ИСХОДНЫЙ ТЕКСТ:

Вернулись к горе: из географического понятия она приобретает библейские черты, хотя и с новым идеологическим оттенком. Идет как бы параллельный монтаж: вот вам гора, вот — сапоги, для та­кой горы — такие,

«В сапогах — двухстопная жилплощадь, Чтоб не вмешивался жилотдел...»

Оттенок мысли «вся жизнь — на ногах» и приметы российского быта той поры создают новую точку зрения на сапоги. И опять возвращение к пролетарскому Синаю:

«В сапогах, в которых, понаморщась, Гору нес — и брал — и клял — и пел».

Сапоги стали сапогами альпиниста, который не только «брал» гору, о чем мы уже слышали, не только «клял» ее (трудно брать), не только «пел» (славная цель), но еще и «нес». Знакомый словес­ный оборот («гора дел», «гора с плеч») неожиданно дорисовывает фигуру гиганта, штурмующего одну гору с другой горой на плечах.

«В сапогах великого похода, На донбассовских, небось, гвоздях...».

Это еще и возвращение к минуте похорон. Чтоб тем сильнее был напор пафоса в следующих словах:

«Гору горя своего народа Стапятидесяти (Госиздат) Миллионного!! I..»

Тут отводная ветка к другому руслу ассоциаций — Маяковский, издаваемый Госиздатом теми, невиданными для дореволюционной или зарубежной поэзии тиражами, доказывает, что он действитель­но «поэт масс».

Но для интернационалиста Маяковского массы не были ограниче­ны государственной границей, и Цветаева в полном согласии с этим видит его поэтом всех неимущих:

«В котором роде своего,
когда который год «Ничего-де
своего в заводе!» Всех народов
горя гору — вот!»

Гора приобрела уже вселенский размах. Надо вернуться к сапо­гам. Надо уточнить, что дорога, по которой они шли,— бездорожье, пустошь, а оттенок «невспаханности» позволяет думать, что завое­вывают целину, чтобы вспахать, засеять.

«В сапогах и до — и без отказу

По невспаханностям Октября. В
сапогах почти что водолаза.
Пехотинца, чище ж говоря».

ЗАДАНИЕ 1: Выведите нумерованным списком строки записей начиная со строки, содержащей «The width and height of the screenshot is (1229, 629).», и до конца записей включительно, пропустив пустые строки. Изображения в ответ не включайте.
Приведённые далее записи никак не связаны с исходным текстом.

ПРЕДОСТАВЛЕННЫЕ ЗАПИСИ:
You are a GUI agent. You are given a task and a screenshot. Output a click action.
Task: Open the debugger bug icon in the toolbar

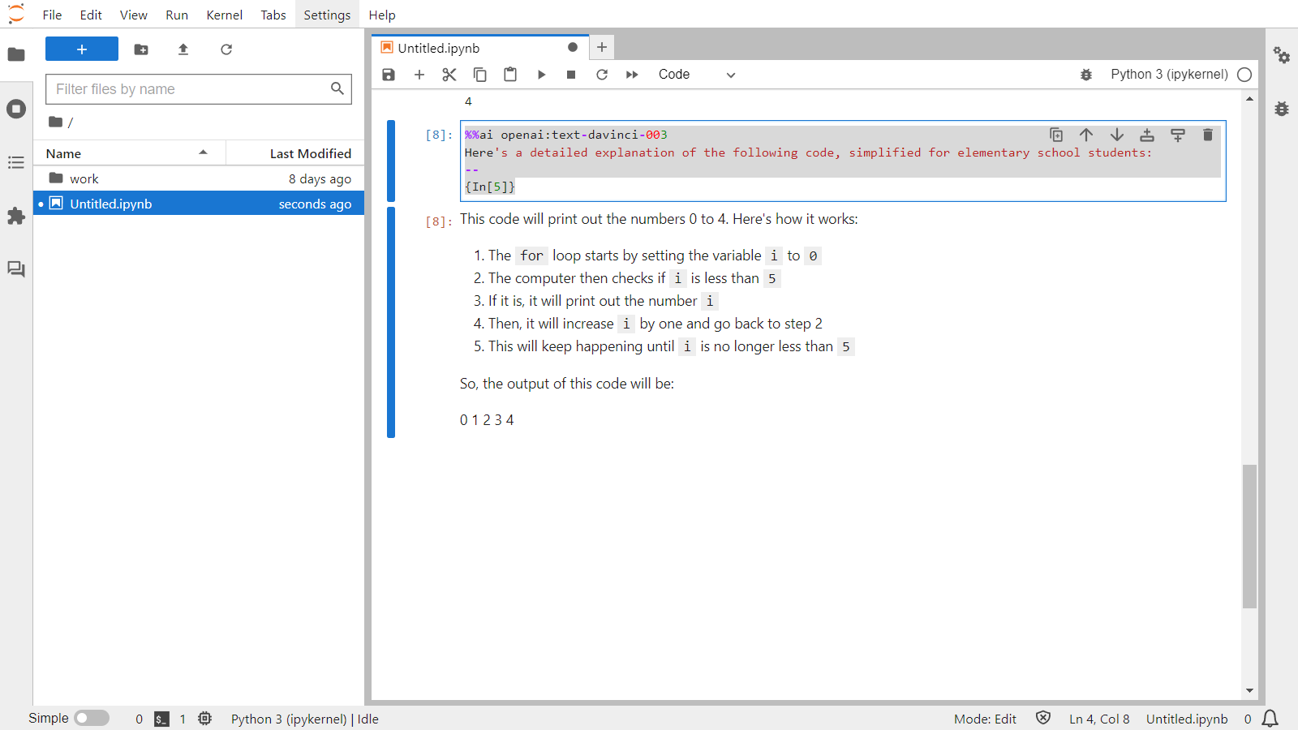[x=1086, y=74]
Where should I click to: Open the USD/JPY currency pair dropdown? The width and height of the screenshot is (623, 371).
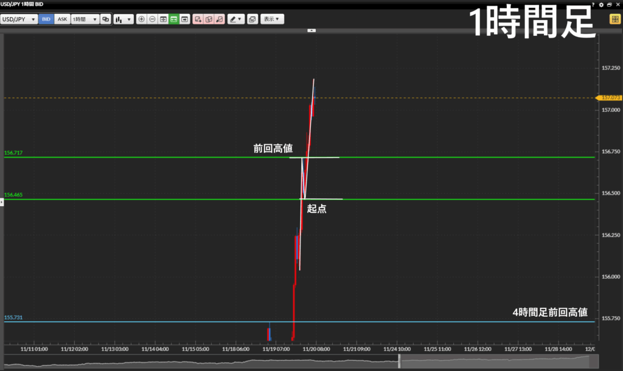(19, 19)
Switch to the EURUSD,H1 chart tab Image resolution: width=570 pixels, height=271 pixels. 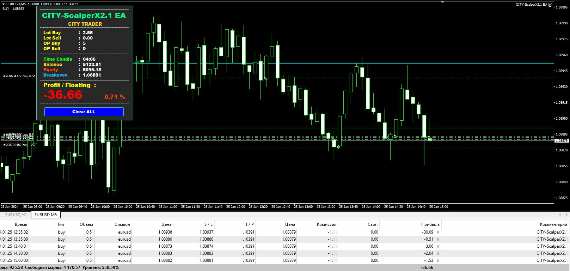16,215
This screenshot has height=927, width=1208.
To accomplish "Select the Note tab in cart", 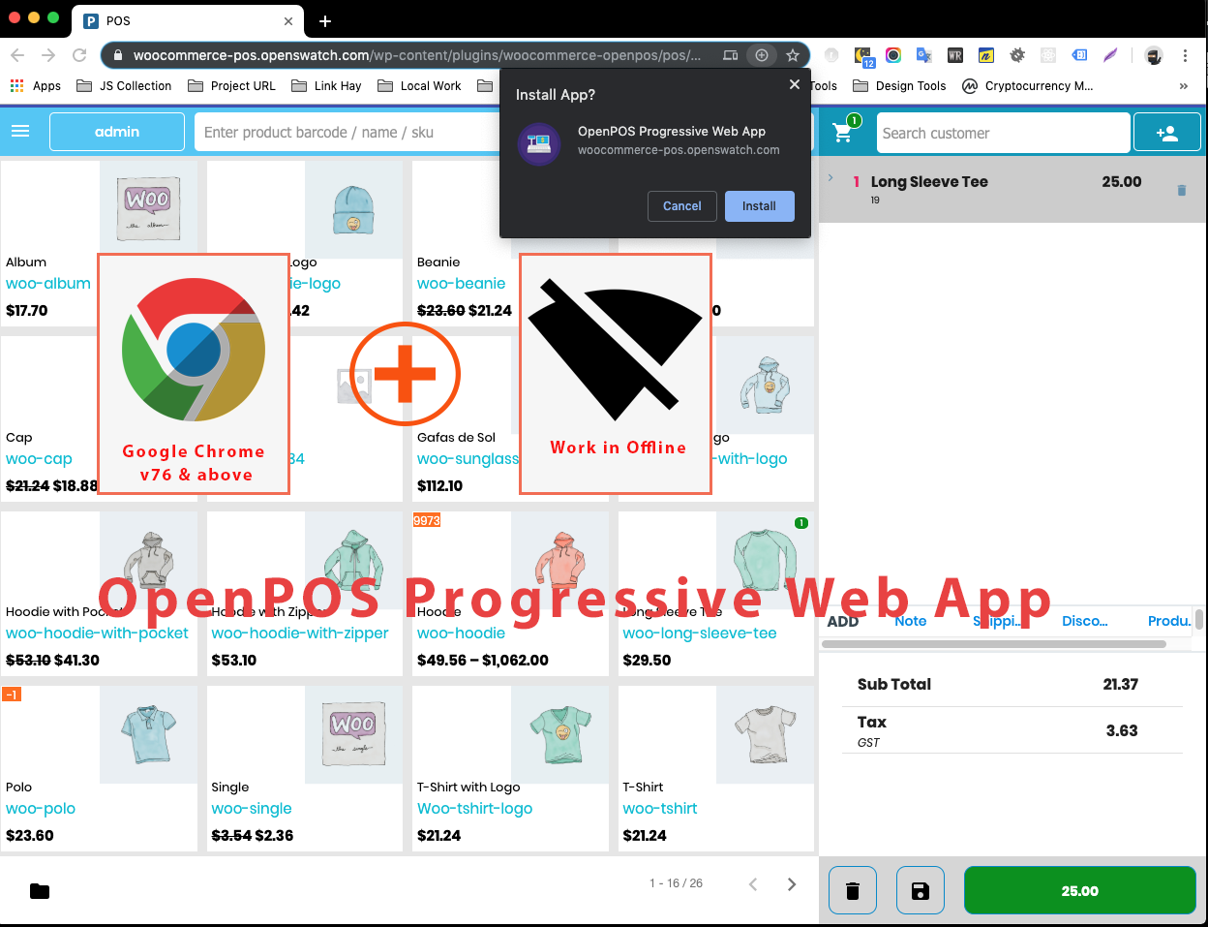I will coord(910,621).
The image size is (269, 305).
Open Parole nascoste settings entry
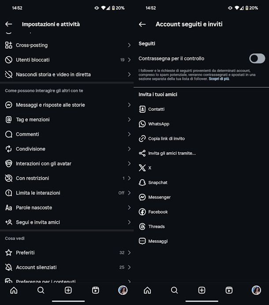tap(34, 207)
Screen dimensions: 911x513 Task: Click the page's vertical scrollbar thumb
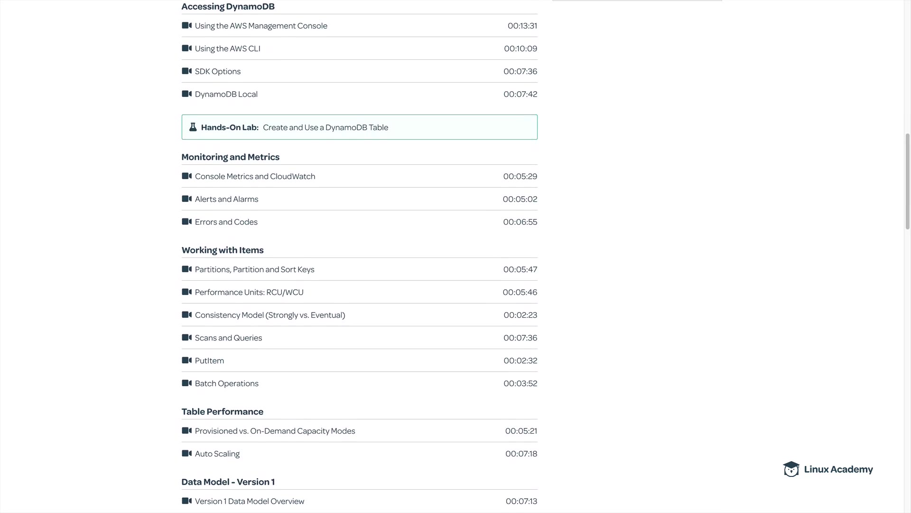(x=907, y=181)
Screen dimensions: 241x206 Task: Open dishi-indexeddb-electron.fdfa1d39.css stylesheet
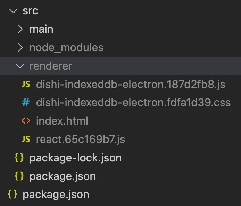point(133,103)
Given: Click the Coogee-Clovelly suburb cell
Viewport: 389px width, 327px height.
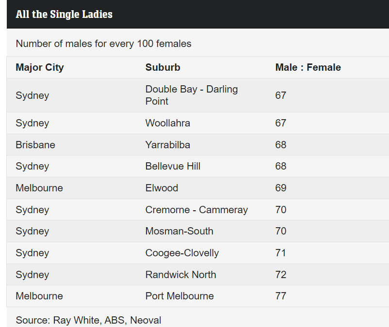Looking at the screenshot, I should pos(182,253).
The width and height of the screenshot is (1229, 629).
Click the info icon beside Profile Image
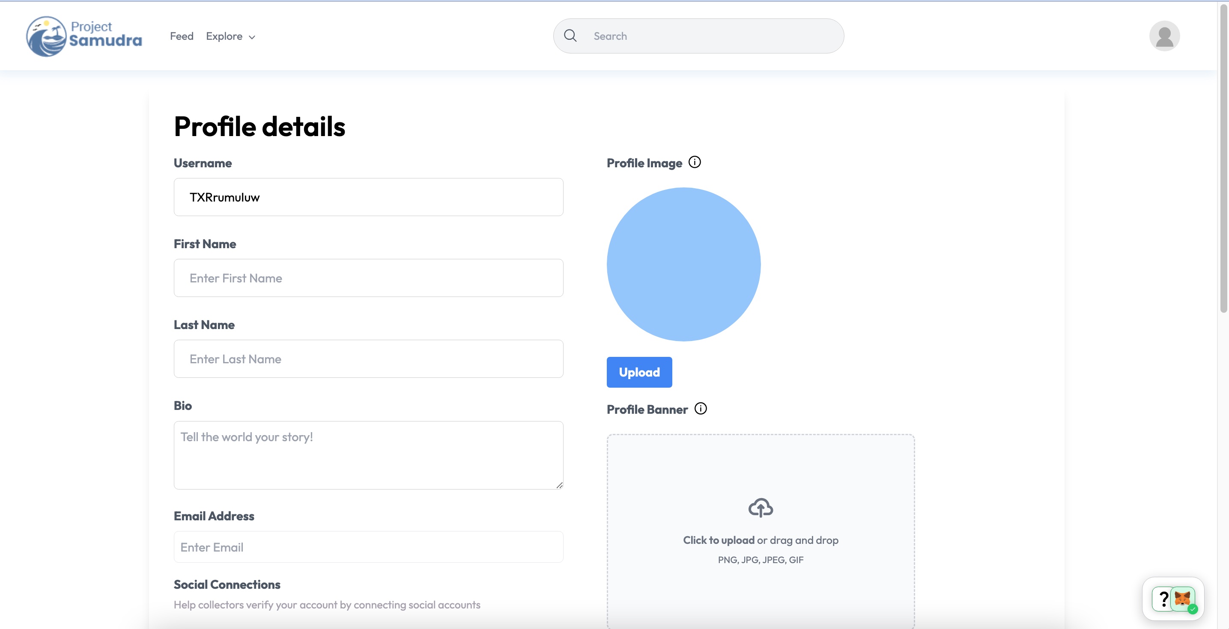[695, 162]
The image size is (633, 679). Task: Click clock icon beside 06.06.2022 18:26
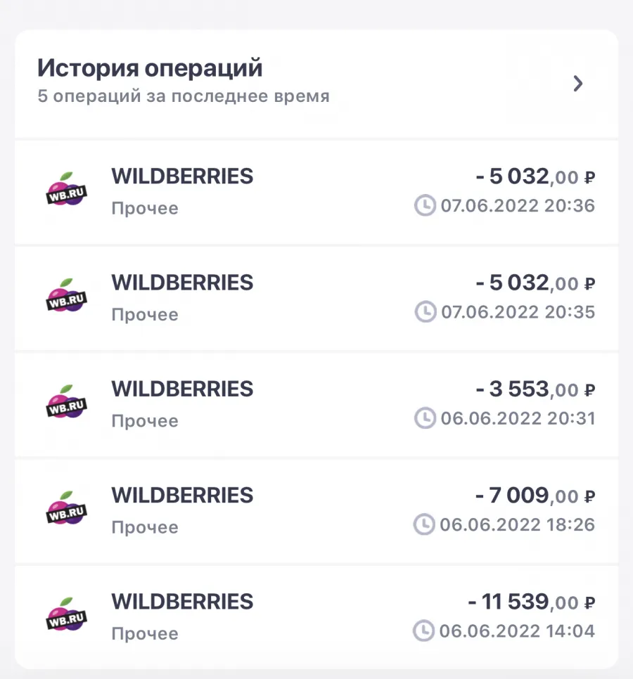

ЗАДАНИЕ 2:
Ответьте на вопросы по исходному тексту:
(а) Каким поэтом Цветаева, по словам исходного текста, видит Маяковского в строках о «горя гору» всех народов?
(б) Какое издательство, согласно исходному тексту, выпускало Маяковского невиданными тиражами?
(в) Какие знакомые словесные обороты приводятся в исходном тексте при разборе слова «нес»?

ОТВЕТ 1:
1. The width and height of the screenshot is (1229, 629).
2. Click the info icon beside Profile Image
3. [695, 162]
4. The image size is (633, 679). Task: Click clock icon beside 06.06.2022 18:26

ОТВЕТ 2:
(а) Поэтом всех неимущих.
(б) Госиздат.
(в) «Гора дел» и «гора с плеч».